Records from a dataset:
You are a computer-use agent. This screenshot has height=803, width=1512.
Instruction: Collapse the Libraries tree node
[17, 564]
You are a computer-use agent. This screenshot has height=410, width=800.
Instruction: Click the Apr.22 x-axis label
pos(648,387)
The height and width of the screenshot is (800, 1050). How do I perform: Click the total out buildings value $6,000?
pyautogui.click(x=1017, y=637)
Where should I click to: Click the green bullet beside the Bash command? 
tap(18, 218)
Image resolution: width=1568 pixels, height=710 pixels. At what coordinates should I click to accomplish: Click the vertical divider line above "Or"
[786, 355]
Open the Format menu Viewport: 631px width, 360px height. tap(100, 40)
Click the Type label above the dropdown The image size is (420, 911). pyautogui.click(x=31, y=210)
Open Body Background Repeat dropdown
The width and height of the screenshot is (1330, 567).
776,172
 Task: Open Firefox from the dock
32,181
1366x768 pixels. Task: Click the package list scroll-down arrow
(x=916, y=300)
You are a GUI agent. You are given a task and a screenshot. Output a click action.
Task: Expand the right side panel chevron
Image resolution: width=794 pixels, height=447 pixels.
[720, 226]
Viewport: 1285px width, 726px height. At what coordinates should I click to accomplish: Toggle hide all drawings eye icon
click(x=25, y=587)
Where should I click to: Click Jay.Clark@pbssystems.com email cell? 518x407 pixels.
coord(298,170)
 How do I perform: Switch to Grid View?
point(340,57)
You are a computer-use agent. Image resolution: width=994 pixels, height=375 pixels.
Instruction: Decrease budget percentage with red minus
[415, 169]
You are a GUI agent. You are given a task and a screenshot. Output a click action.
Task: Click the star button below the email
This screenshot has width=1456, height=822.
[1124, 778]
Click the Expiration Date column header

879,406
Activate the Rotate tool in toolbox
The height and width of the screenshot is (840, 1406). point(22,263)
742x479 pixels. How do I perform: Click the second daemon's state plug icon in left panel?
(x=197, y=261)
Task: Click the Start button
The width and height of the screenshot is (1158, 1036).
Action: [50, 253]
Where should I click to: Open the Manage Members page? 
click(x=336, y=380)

Problem statement: Write out each line of the data above again, exactly as given.

Exercise answer:
You are a computer-use agent. This screenshot has height=803, width=1512.
Instruction: Collapse the Libraries tree node
[17, 564]
You are a computer-use agent. This screenshot has height=410, width=800.
Instruction: Click the Apr.22 x-axis label
pos(648,387)
The height and width of the screenshot is (800, 1050). How do I perform: Click the total out buildings value $6,000?
pyautogui.click(x=1017, y=637)
Where should I click to: Click the green bullet beside the Bash command? 
tap(18, 218)
Image resolution: width=1568 pixels, height=710 pixels. At what coordinates should I click to accomplish: Click the vertical divider line above "Or"
[786, 355]
Open the Format menu Viewport: 631px width, 360px height. tap(100, 40)
Click the Type label above the dropdown The image size is (420, 911). pyautogui.click(x=31, y=210)
Open Body Background Repeat dropdown
The width and height of the screenshot is (1330, 567).
776,172
 Task: Open Firefox from the dock
32,181
1366x768 pixels. Task: Click the package list scroll-down arrow
(x=916, y=300)
You are a GUI agent. You are given a task and a screenshot. Output a click action.
Task: Expand the right side panel chevron
Image resolution: width=794 pixels, height=447 pixels.
[720, 226]
Viewport: 1285px width, 726px height. At what coordinates should I click to accomplish: Toggle hide all drawings eye icon
click(x=25, y=587)
Where should I click to: Click Jay.Clark@pbssystems.com email cell? 518x407 pixels.
coord(298,170)
 How do I perform: Switch to Grid View?
point(340,57)
You are a computer-use agent. Image resolution: width=994 pixels, height=375 pixels.
Instruction: Decrease budget percentage with red minus
[415, 169]
You are a GUI agent. You are given a task and a screenshot. Output a click action.
Task: Click the star button below the email
This screenshot has width=1456, height=822.
[1124, 778]
Click the Expiration Date column header

879,406
Activate the Rotate tool in toolbox
The height and width of the screenshot is (840, 1406). point(22,263)
742x479 pixels. How do I perform: Click the second daemon's state plug icon in left panel?
(x=197, y=261)
Task: Click the Start button
The width and height of the screenshot is (1158, 1036).
Action: [50, 253]
Where should I click to: Open the Manage Members page? 
click(x=336, y=380)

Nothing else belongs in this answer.